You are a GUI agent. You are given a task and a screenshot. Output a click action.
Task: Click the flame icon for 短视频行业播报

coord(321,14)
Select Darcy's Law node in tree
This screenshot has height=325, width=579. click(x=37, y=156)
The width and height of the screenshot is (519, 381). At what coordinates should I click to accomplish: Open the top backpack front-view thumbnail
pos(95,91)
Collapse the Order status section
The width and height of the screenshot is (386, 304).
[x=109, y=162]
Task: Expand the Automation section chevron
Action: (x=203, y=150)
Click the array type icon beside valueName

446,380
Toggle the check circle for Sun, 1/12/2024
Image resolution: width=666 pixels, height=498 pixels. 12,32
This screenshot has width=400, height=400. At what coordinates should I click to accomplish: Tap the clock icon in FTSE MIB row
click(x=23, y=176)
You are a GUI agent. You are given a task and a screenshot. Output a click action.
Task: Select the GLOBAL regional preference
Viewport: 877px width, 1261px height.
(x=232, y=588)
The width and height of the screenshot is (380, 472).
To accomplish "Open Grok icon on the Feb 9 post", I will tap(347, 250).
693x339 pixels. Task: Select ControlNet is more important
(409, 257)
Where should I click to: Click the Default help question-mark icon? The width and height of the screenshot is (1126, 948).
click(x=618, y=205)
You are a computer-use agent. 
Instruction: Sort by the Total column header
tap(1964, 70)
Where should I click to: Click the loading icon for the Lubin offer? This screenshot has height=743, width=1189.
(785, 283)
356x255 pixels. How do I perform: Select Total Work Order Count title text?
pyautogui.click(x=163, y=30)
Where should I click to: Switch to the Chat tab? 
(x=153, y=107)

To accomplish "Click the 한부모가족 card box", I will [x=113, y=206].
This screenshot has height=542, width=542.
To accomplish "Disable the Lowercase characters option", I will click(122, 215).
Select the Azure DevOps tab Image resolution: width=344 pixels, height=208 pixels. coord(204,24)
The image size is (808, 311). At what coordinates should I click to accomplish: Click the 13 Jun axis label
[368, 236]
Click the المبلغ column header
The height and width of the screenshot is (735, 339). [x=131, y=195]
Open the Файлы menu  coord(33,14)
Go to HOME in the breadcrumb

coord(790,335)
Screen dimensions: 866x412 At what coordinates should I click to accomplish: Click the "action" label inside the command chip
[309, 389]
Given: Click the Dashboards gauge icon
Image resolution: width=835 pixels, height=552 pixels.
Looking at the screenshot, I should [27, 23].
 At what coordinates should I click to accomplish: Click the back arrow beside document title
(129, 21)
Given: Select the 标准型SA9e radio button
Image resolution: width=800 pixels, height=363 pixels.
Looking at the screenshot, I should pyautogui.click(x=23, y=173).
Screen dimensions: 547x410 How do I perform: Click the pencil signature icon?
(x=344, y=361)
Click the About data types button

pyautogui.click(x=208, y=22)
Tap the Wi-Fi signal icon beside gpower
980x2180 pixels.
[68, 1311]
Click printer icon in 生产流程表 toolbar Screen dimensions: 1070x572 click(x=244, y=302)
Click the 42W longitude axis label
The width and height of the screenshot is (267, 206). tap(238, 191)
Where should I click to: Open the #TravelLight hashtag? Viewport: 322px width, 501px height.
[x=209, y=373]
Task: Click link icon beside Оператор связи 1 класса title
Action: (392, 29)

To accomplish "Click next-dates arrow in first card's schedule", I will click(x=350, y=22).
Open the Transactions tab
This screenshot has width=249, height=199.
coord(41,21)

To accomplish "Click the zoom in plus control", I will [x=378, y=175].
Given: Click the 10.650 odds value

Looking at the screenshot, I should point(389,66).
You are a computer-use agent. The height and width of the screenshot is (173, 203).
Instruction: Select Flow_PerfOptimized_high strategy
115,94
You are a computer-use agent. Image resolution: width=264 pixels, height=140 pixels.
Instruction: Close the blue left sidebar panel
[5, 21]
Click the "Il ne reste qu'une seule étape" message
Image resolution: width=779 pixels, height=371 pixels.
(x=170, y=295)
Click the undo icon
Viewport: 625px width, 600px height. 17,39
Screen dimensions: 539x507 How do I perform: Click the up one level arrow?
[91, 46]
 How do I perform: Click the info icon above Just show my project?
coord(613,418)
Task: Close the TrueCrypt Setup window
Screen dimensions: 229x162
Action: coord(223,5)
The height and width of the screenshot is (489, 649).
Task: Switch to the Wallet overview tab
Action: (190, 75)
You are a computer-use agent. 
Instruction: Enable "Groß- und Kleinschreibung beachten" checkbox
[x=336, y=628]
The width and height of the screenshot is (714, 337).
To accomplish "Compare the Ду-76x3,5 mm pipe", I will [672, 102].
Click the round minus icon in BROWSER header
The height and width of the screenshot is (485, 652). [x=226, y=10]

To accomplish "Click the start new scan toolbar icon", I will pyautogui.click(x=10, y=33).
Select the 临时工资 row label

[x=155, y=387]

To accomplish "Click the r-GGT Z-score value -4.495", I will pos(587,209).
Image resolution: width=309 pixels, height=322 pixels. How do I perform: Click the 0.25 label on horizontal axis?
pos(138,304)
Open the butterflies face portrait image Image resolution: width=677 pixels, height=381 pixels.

_ _ _ _ _

TASK REQUIREMENTS: Go through the data and gather every line that holds "toolbar".

SOLUTION TO THE PROBLEM:
Click printer icon in 生产流程表 toolbar Screen dimensions: 1070x572 click(x=244, y=302)
To accomplish "Click the start new scan toolbar icon", I will pyautogui.click(x=10, y=33).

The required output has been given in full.